C ++: 57 --- positive standard library special facility expressions (regex)

First, regular expressions Overview

  • C ++ provides a regular expression library (RE library) , which is part of the standard library. RE libraries defined in the header file in the regex , comprising a plurality of components (see below)

regex class

  • regex class represents a regular expression. In addition to the initialization and assignment, regex also supports a number of other operations (see description regex options below)

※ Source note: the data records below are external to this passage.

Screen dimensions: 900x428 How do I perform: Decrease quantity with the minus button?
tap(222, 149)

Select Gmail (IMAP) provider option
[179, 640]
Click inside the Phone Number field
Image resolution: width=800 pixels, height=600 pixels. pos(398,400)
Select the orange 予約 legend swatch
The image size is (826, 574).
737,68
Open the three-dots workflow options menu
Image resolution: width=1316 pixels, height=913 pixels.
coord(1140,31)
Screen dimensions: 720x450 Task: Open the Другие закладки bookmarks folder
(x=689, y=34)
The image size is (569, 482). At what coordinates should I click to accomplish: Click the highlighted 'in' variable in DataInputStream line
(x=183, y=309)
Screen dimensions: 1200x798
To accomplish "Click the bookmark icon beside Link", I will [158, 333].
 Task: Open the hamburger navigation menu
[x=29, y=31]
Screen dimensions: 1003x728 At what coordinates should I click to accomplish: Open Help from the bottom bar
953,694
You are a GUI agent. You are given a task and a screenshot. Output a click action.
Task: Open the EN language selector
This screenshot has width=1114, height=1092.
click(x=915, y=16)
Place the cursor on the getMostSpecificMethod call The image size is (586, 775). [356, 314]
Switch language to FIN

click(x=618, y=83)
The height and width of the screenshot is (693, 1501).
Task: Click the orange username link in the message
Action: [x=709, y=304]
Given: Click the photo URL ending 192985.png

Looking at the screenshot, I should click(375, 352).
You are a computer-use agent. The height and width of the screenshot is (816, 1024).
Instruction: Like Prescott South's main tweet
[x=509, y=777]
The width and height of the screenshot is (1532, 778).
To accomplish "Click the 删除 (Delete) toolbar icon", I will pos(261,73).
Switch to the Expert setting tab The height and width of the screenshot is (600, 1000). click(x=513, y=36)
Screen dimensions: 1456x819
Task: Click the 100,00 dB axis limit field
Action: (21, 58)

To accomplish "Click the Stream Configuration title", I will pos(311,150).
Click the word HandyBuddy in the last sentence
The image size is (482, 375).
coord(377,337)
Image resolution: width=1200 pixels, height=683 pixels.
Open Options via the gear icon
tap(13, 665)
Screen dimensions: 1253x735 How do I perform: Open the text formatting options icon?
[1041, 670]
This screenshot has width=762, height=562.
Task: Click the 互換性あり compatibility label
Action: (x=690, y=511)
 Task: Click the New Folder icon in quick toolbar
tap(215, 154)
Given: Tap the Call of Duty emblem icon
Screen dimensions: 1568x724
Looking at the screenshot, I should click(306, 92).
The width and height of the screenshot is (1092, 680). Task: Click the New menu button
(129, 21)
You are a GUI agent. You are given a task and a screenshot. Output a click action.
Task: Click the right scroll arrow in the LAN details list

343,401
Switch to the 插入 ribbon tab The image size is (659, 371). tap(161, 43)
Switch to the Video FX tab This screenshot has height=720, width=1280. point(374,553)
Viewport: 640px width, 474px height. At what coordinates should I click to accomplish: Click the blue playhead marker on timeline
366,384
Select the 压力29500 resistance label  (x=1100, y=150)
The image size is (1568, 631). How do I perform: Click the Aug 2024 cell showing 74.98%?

regex_match function, regex_search function

  • Function and function regex_match regex_search: determining whether a given character sequence with a matching regex Godin
    • If the whole input sequence and expression match, return true regex_match
    • If a substring match the expression of the input sequence, the return true regex_search
  • There is also a function described later regex_replace
  • The following is regex_search regex_match and function parameters:

Second, use a regular expression library

Case presentation

  • Below we give a demo Case: Find "i except after c, otherwise it must be before e" word
  • code show as below:
    • [^ c]: means match any character other than c
    • [^ c] ei: expressed the hope that the previous character c not now ei
    • [[: alpha:]]: indicates the matching any letter. * And + represent desired "one or more" or "zero or more" matches. Here we choose + will match zero for more than more letters
#include <iostream>
#include <string>
#include <regex>
using namespace std;

int main()
{
    //查找不在字符c之后的字符串ei
    std::string pattern("[^c]ei");
    //我们需要包含pattern的整个单词
    pattern = "[[:alpha:]]*" + pattern + "[[:alpha:]]*";

    std::regex r(pattern); //构造一个用于查找模式的regex
    std::smatch results;   //保存正则表达的搜索结果

    //测试字符串
    std::string test_str = "reslut freind theif receive";

    //在输入序列test_str中寻找匹配的子串r,并保存在results中
    if (regex_search(test_str, results, r))
        std::cout << results.str() << std::endl;

    return 0;
}
  • regex_search search function, once the search to the first match to find the exit . (So the above freind and theif match, but only printed freind)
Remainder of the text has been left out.